California’s birds navigate survival as wildfires intensify from natural cycles to destructive megafires

Deep in California’s Sierra Nevada forests, an unlikely fire specialist thrives where others flee. The black-backed woodpecker has evolved as nature’s perfect post-fire opportunist, swooping into recently burned areas to feast on beetles and nest in fire-hollowed trees. The steady drumming of their bills against charred bark has become a familiar soundtrack in California’s burn zones.

This remarkable adaptation highlights the complex relationship between wildlife and wildfire that has shaped California’s ecosystems for millions of years. Many bird species actually depend on periodic fires to create ideal habitat—flames open dense forest canopies, boost insect populations, and generate the mosaic of burned and unburned patches that diverse wildlife communities need to flourish.

However, this delicate balance now faces unprecedented disruption. The moderate, mixed-severity fires that historically supported species like the black-backed woodpecker are increasingly being replaced by catastrophic “megafires” that leave devastation in their wake. Over the past decade, more than 13 million acres have burned across California, with 2020 alone seeing massive blazes tear through vast swaths of habitat.

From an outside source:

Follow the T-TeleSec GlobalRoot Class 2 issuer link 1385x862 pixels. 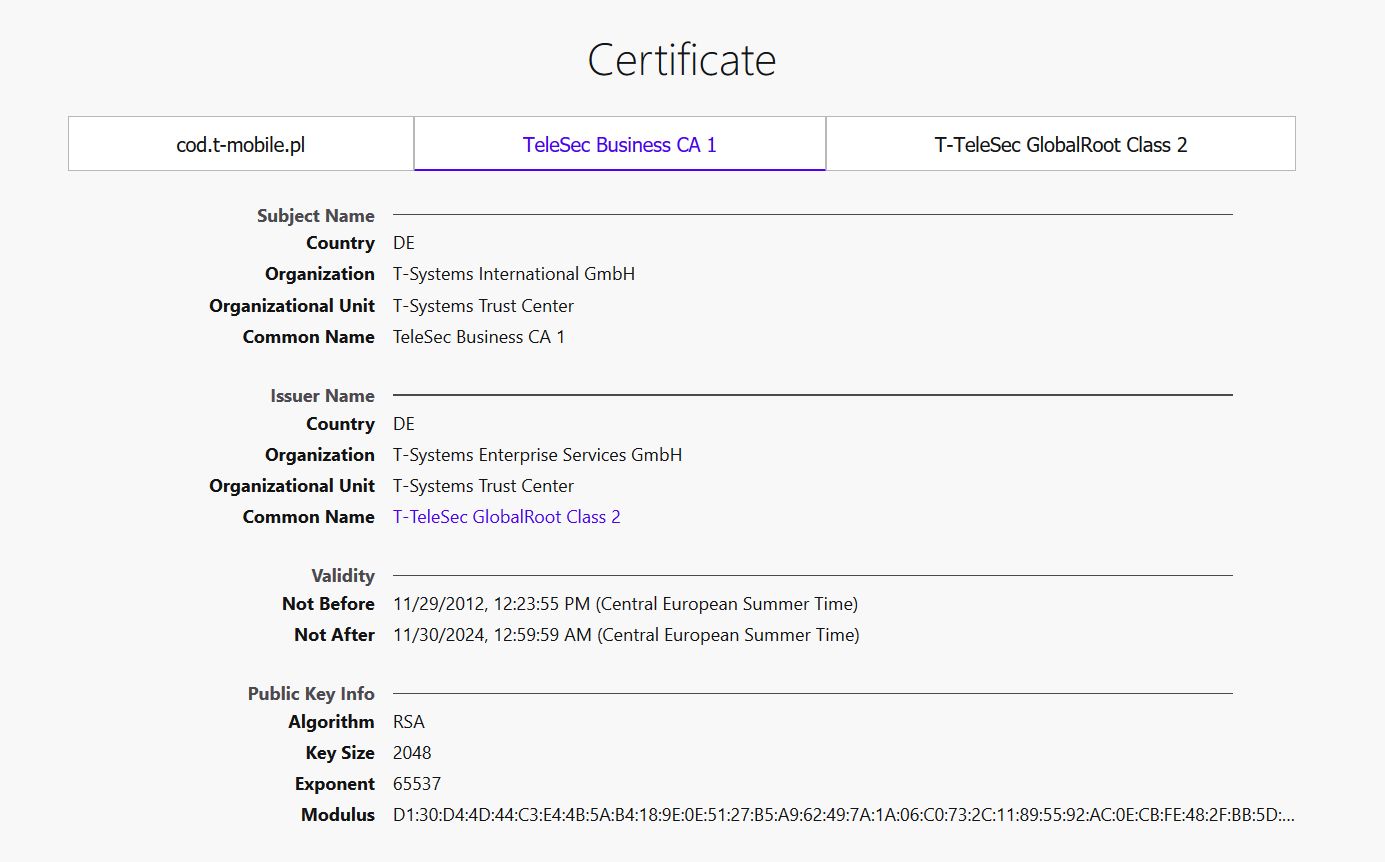pyautogui.click(x=506, y=517)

“While it’s ephemeral, it’s a native habitat of California that many species rely on and have evolved with over millions of years,” explains UCLA ornithologist Morgan Tingley, who studies fire’s impact on bird populations. The challenge now is understanding how California’s fire-adapted birds will cope as their natural partner—periodic, moderate wildfire—transforms into something far more destructive and unpredictable.